Eighties inspired post punk is seemingly on a surge right now, its seeds being blossomed into varied but distinctive incitements of sound and imagination echoing the genre’s origins. One such band making one of the most compelling persuasions is Irish band Slow Riot, a trio from Limerick who recently released an irresistible dark beauty in the shape of the Cathedral EP. The four track release is an evocation of shadows and solemn emotions cast in a creative calling on the imagination, but one equally bred with epic overtones and an emotive intimacy reflective of something found within its title’s landscape.
Formed in 2013, the threesome of vocalist/bassist Niall Clancy, drummer Paul Cosgrave, and guitarist Aaron Duff recorded Cathedral with producer Kevin Vanbergen (The Pixies, The Maccabees, Dinosaur Pile-Up, The La’s, Biffy Clyro) at the Manic Street Preachers’ Faster studio in Cardiff; additional assistance coming from in-house engineer Loz Williams and the Manics’ James Dean Bradfield through the offering of use of equipment and instruments. From the off the release stirs the senses and imagination but equally the physical body is also gripped by the forcibly rousing prowess and thick insistence of sound.

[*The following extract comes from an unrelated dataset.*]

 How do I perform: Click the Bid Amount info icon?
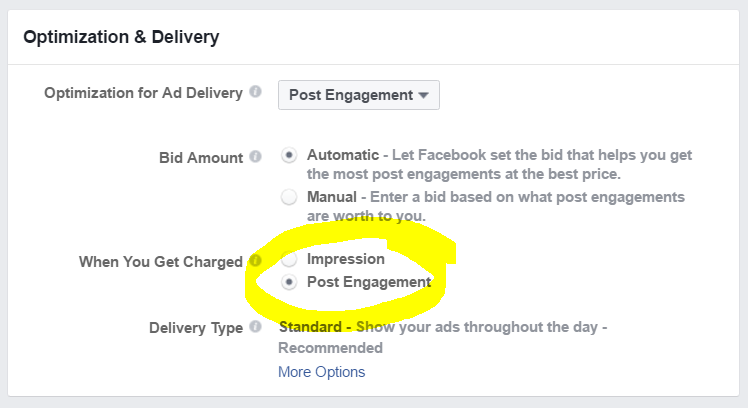(x=256, y=156)
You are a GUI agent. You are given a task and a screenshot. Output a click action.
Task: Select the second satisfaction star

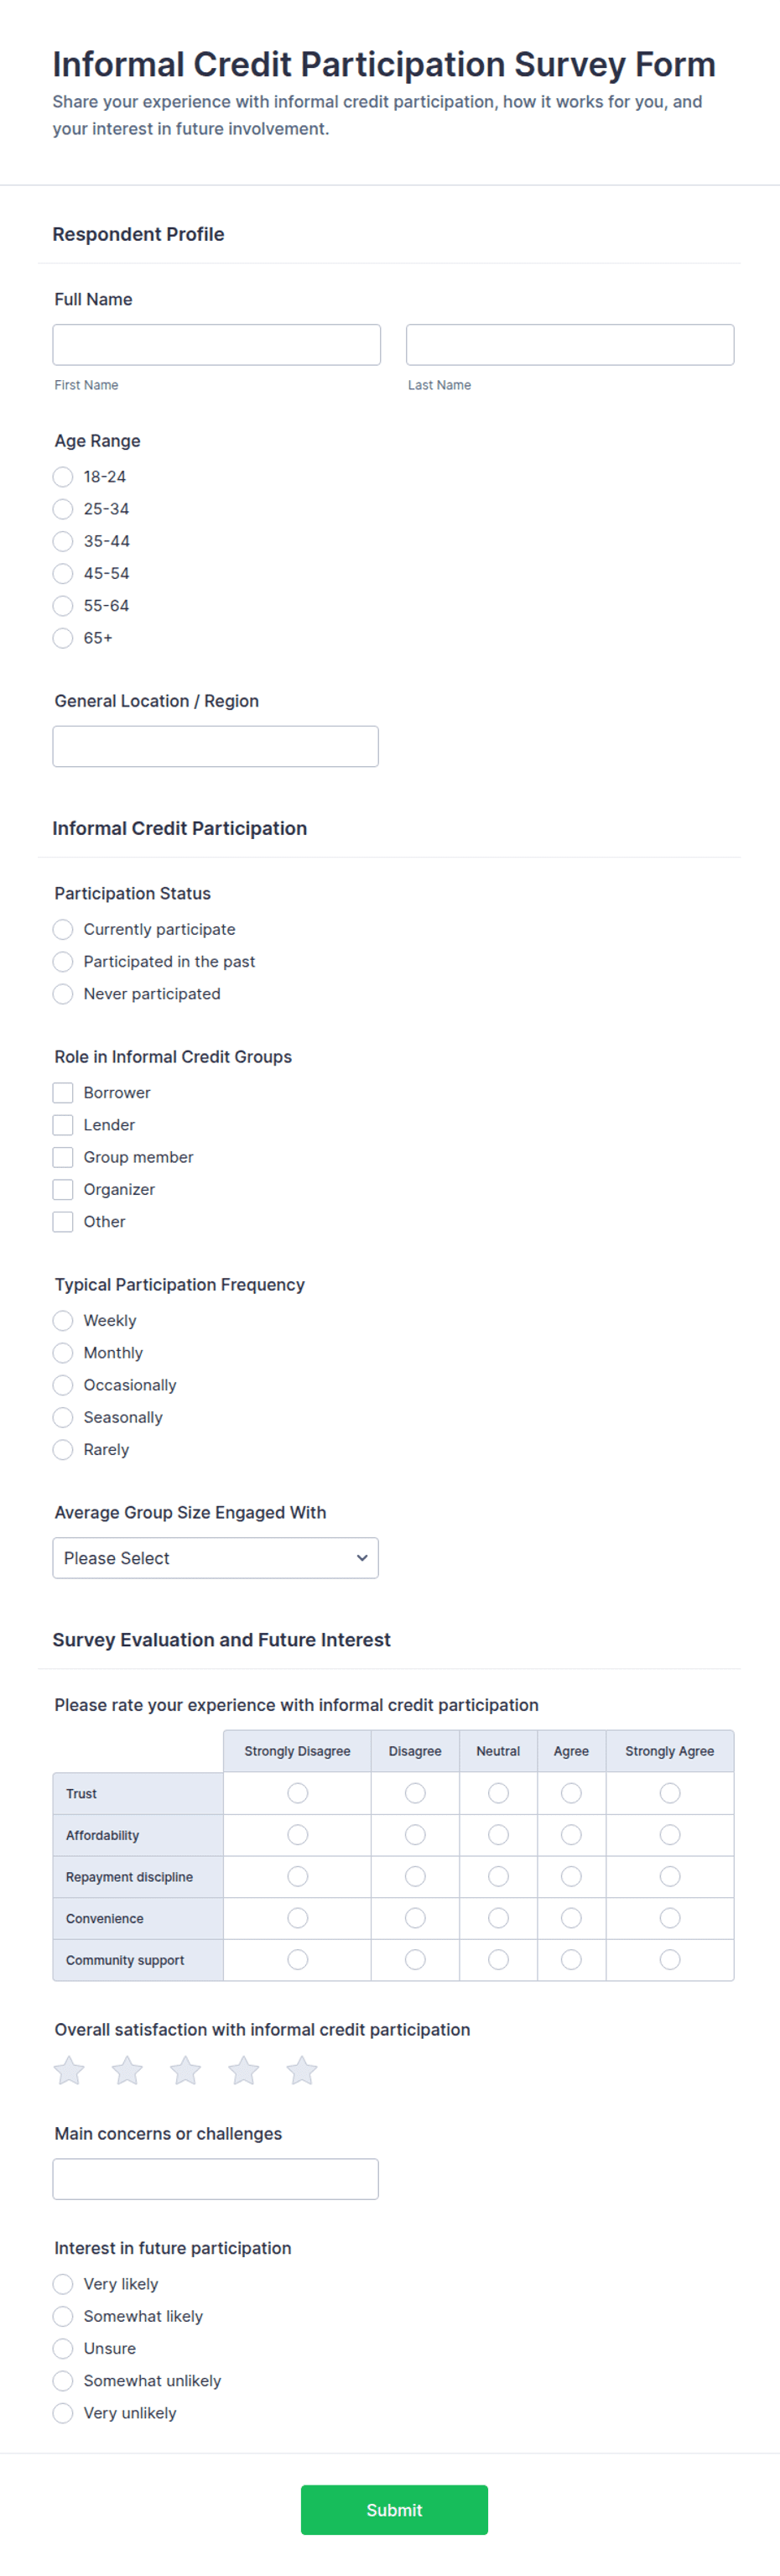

The EP opens with the band’s new single Demons, the lone beats of Cosgrave luring in attention and appetite with an anthemic coaxing. The melancholic charm of Duff’s guitar is soon involving an emotive melody too, it laying evocatively over the persistent arousal of rhythms now also equipped with the solemn resonance of Clancy’s bass. His dour yet alluring vocals are close behind as the song brews more of a Joy Division meets Interpol like croon for a formidable captivation only enhanced by a more fiery nature emerging in the guitar and a flowing crystalline elegance spread by keys. Each element evolves new hues to the slim but varied layers as the track continues, it all building up into a strongly potent beginning to Cathedral.
It is a start for personal tastes quickly eclipsed by the next pair of songs though, City Of Culture the first up. A great scuzzy mix of guitar and bass aligned to boisterous beats sets song and ears off in eager union, a sparkling melody soon adding to the enticement as Clancy’s vocals’ twist around on the riveting web spun by all the already contagious elements. There is a touch of The Sound to the song but more so bands like Scars and Crispy Ambulance with the discordant clang of The Fire Engines in there for good measure. Ultimately though, these are spices only bolstering a virulent tempting unique to Slow Riot.
Just as stunning is the following Adele, a transfixing slice of dark balladry becoming increasingly infectious and addictive as sonic seduction merges with repetitious mastery around the thick potency of the vocals. A revolving incitement set somewhere between My Bloody Valentine, The Slow Readers Club, and Artery, the glorious track reveals not only more of the craft in songwriting and delivery of the band but also the depth of their sound’s imagination and diversity.
Cooper’s Dream brews a character more similar to the Joy Division-esque embrace of Demons, but again outshines the excellent start to the EP with its individual weave of sonic expression, haunting lingering hooks, and a just as enjoyably galvanic rhythmic recruitment of eager involvement. As the EP, the track worms under the skin, infects the psych leaving ingrained lures and rapture in its wake to ensure a perpetual return to its nest of climatic builds and roaring crescendos bound in melancholy entwined restraints is always a lively intent.
The track provides a superb end to a superb release, a full introduction to Slow Riot sowing the seeds to thick anticipation of their next move and lusty enjoyment in their first.